I let the harvesting needle slide back into my UI as the insectile body began to wither away before my eyes.
Yeah, I’m certainly gathering something, all right…
One part of me was eager to find out what, another dreaded it, yet as of that moment, it was the voice of reason that took over.
“Put that down, would you?” I tiredly called out to my Ruskel companion. He’d just picked up the double-pincered head to now raise it above his head in another of his revenge ceremonies. “We need to find some place to rest. We can’t keep going like…”
With a powerful grunt, Arus flung the head down the dark tunnel.
“This.” I finished with a sigh. Though, the weariness I’d been feeling only lasted a moment.
Arus staggered backwards, falling onto his bum as he failed to catch himself. Not from the force of the throw, however, but from the looming silhouette that’d just shifted within the shadows up ahead.
Something moving deeper inside the tunnel, and then, an armored leg stepped forward into the floodlights, effortlessly impaling the ugly head that lay there upon the floor.
Shortly after, a face — familiar yet at the same time not — followed. My first instinct was that one of those larger, truck-sized insects from outside had found us. But no, this one was even bigger, riddled with mean chitinous growths that jutted out of its body.
No matter what it was, I never hesitated before raising my gun towards it, firing five bullets straight into its face.

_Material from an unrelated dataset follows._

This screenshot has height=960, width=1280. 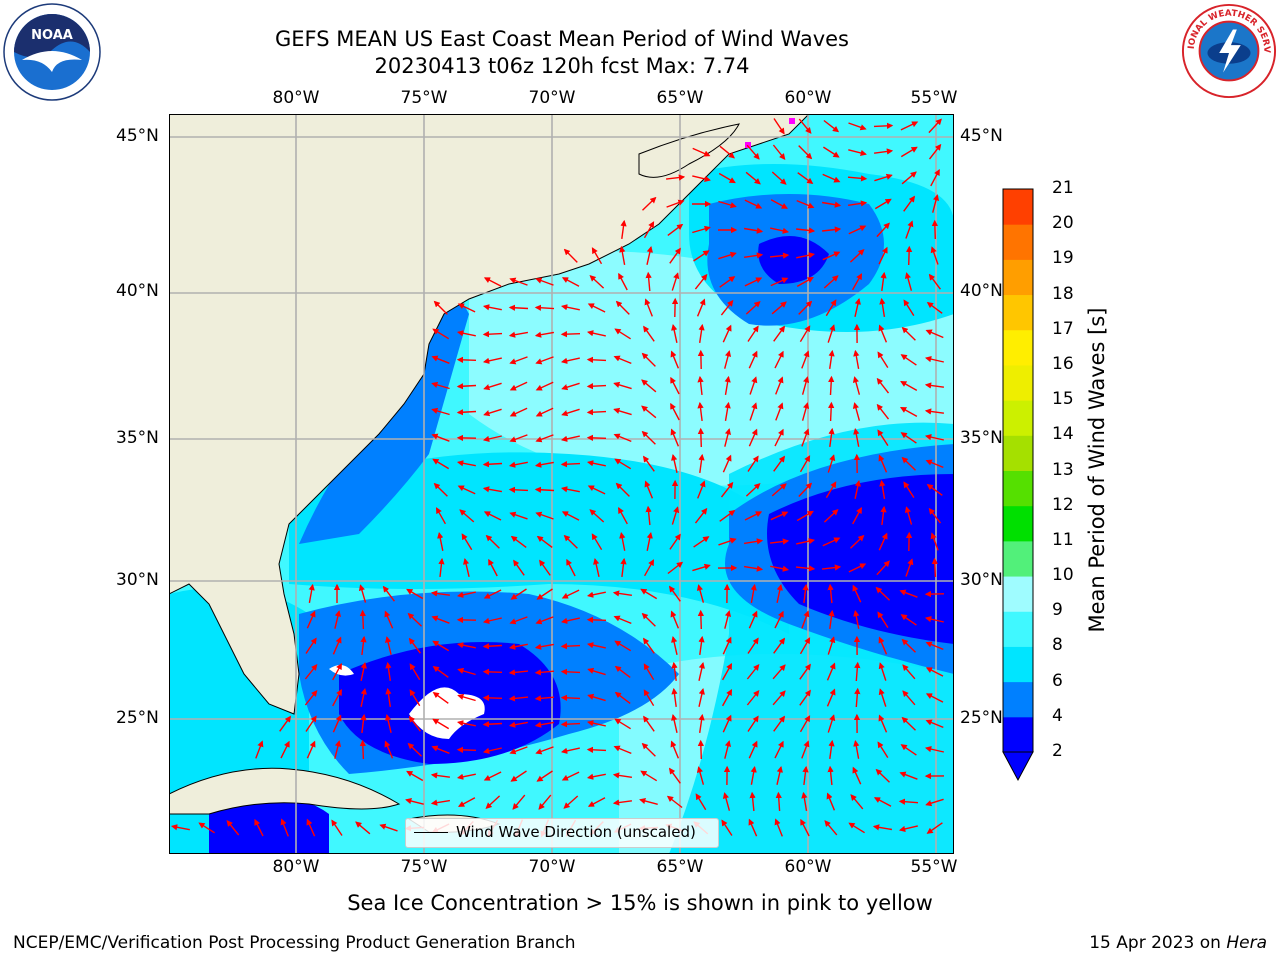 I want to click on colorbar-tick-label: 17, so click(x=1063, y=328).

The thundering recoil was deafening within the narrow tunnel, yet thanks to it, I was confident each bullet hit even without the interface to assist my aim.
Just that, rather than fell the behemoth, they just ricocheted off the chitinous growths that covered its head. They didn’t even scratch the monster. At most, they only made it angrier.
Now, its maw opened to a ferocious roar that caused my ears to pop and pebbles to shake loose from the ceiling.